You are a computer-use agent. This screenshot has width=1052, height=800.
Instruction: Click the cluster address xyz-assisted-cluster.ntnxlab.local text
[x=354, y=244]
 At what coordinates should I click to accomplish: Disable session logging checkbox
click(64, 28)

--

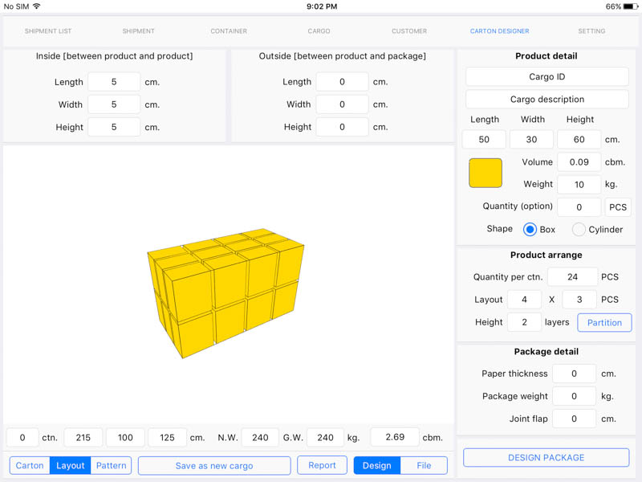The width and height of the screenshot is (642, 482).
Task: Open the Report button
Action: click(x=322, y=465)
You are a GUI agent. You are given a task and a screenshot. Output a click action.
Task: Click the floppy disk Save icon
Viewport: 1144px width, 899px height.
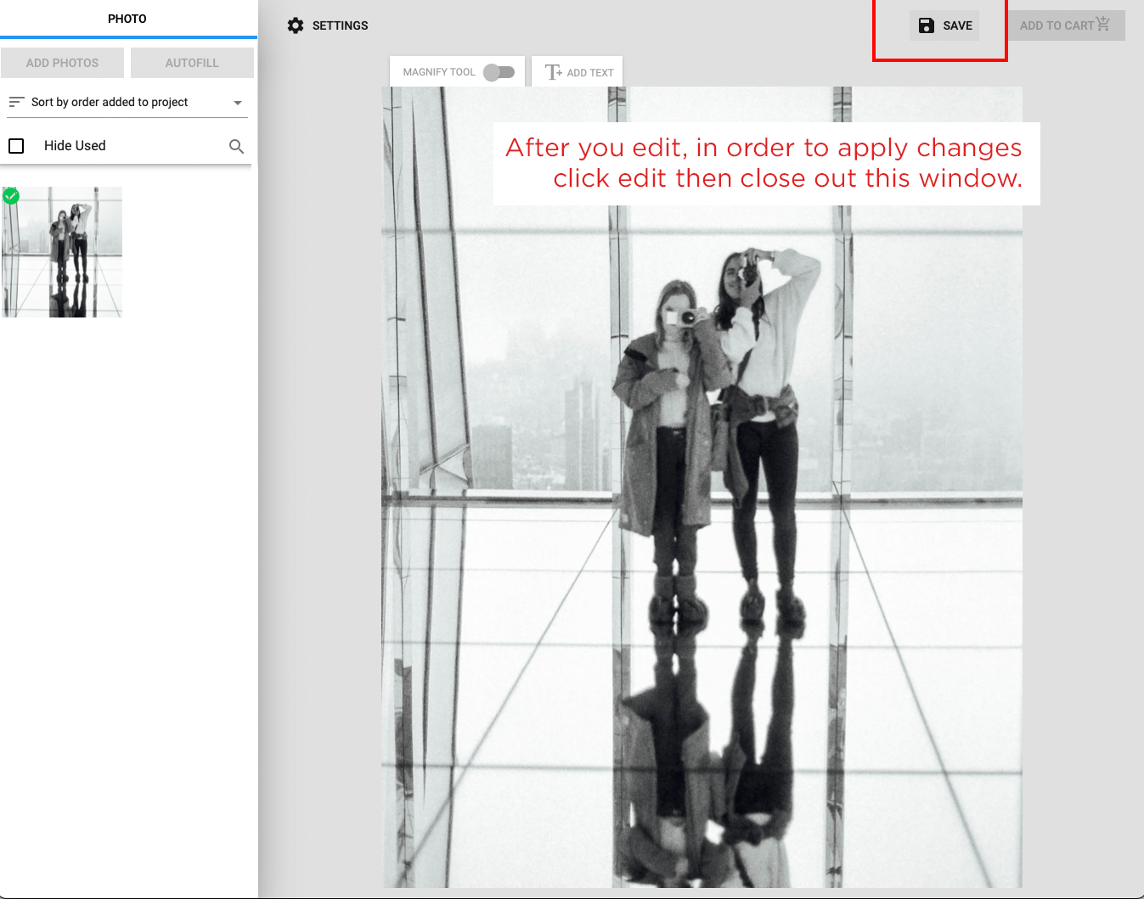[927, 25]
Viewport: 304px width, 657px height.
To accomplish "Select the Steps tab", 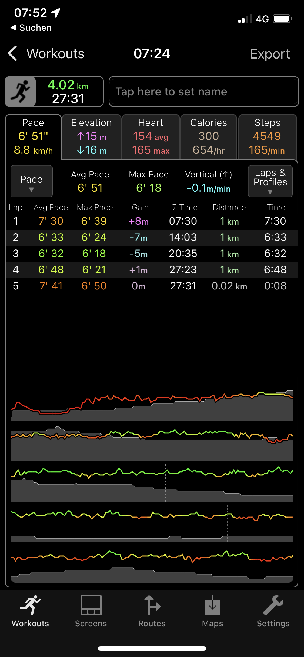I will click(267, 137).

...

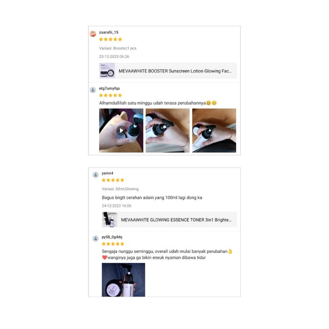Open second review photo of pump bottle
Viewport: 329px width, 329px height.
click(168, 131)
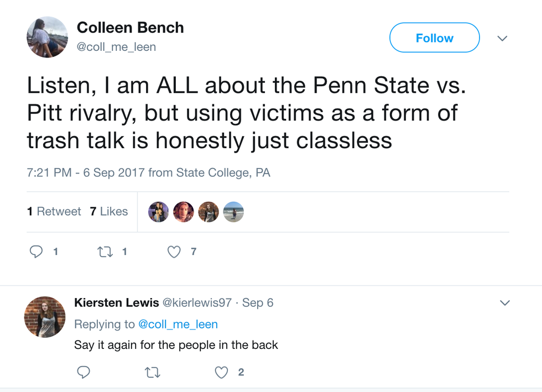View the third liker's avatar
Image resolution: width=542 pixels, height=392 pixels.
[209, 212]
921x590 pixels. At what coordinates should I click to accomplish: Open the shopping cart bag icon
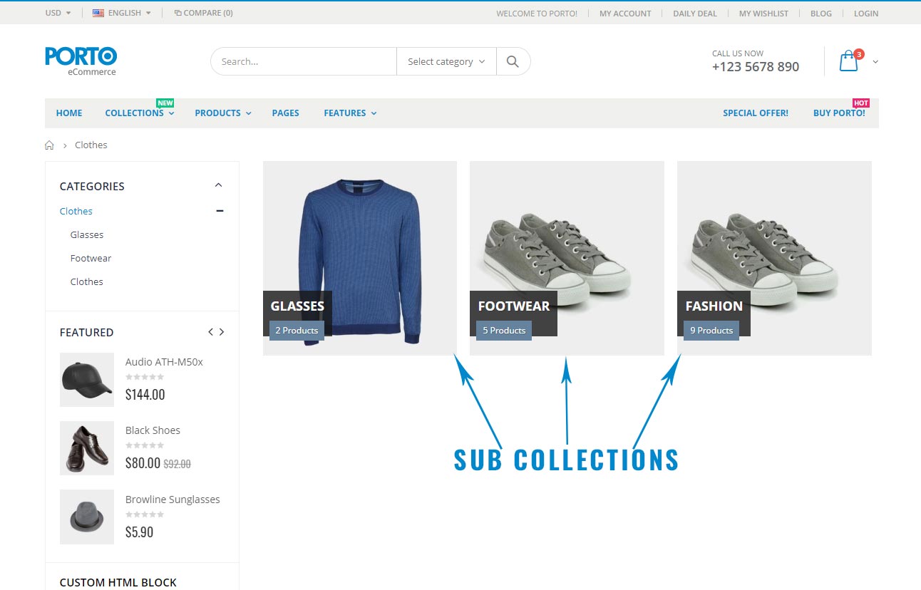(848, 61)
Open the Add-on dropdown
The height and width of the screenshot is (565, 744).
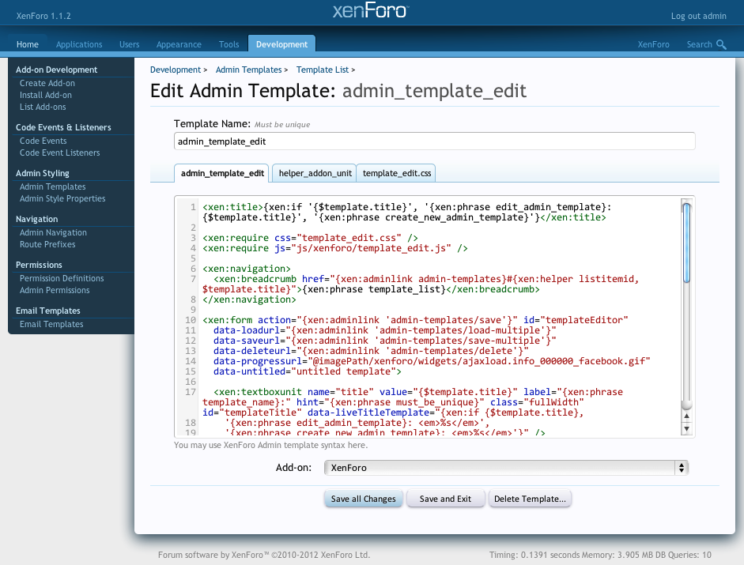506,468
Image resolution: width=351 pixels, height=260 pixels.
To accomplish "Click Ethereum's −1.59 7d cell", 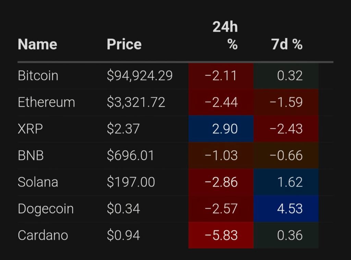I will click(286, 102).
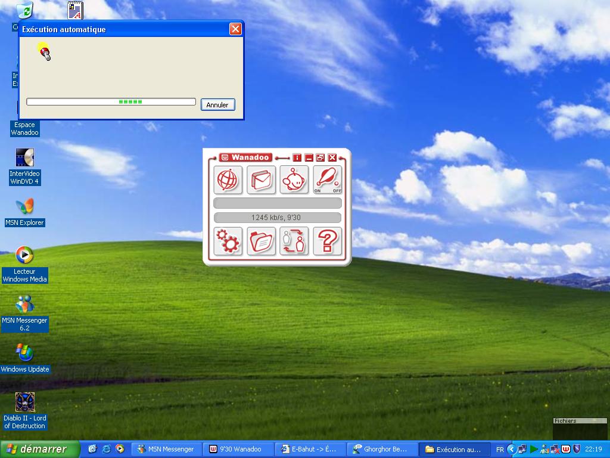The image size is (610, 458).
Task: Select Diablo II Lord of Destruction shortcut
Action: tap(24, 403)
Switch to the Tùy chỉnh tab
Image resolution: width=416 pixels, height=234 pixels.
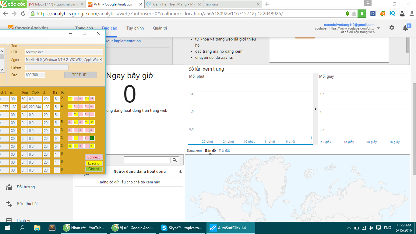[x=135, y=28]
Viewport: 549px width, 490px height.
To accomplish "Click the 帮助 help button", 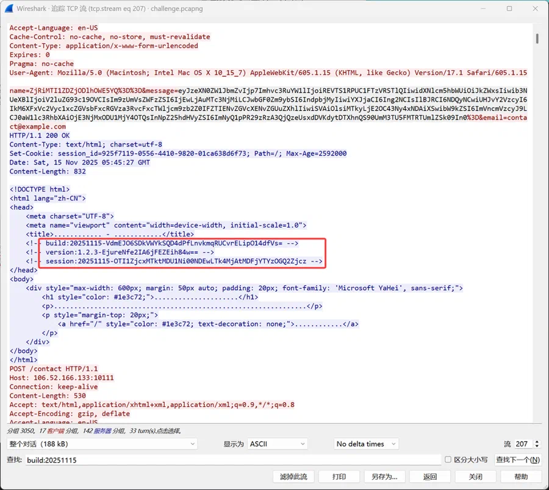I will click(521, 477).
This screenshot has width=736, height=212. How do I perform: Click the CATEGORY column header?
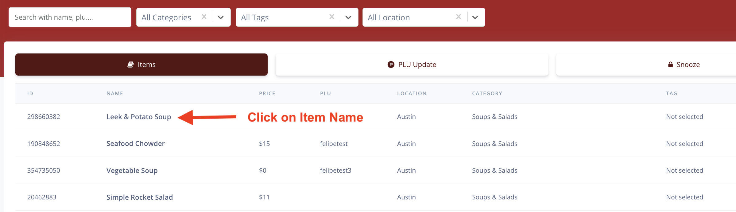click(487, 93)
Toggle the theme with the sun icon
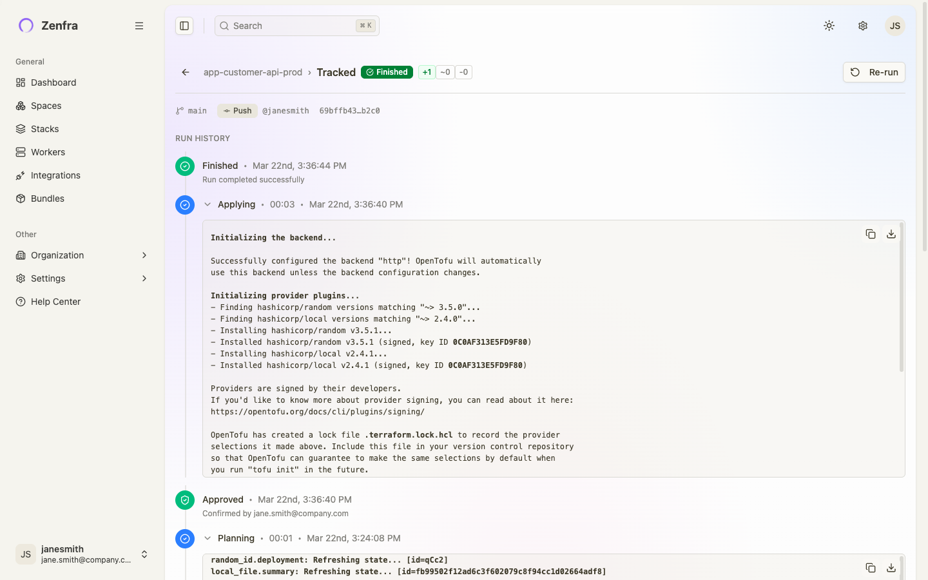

## What is required
In how many lines of the records does the string "agent" occur? Answer with the number alone.

## Reply to the exercise
2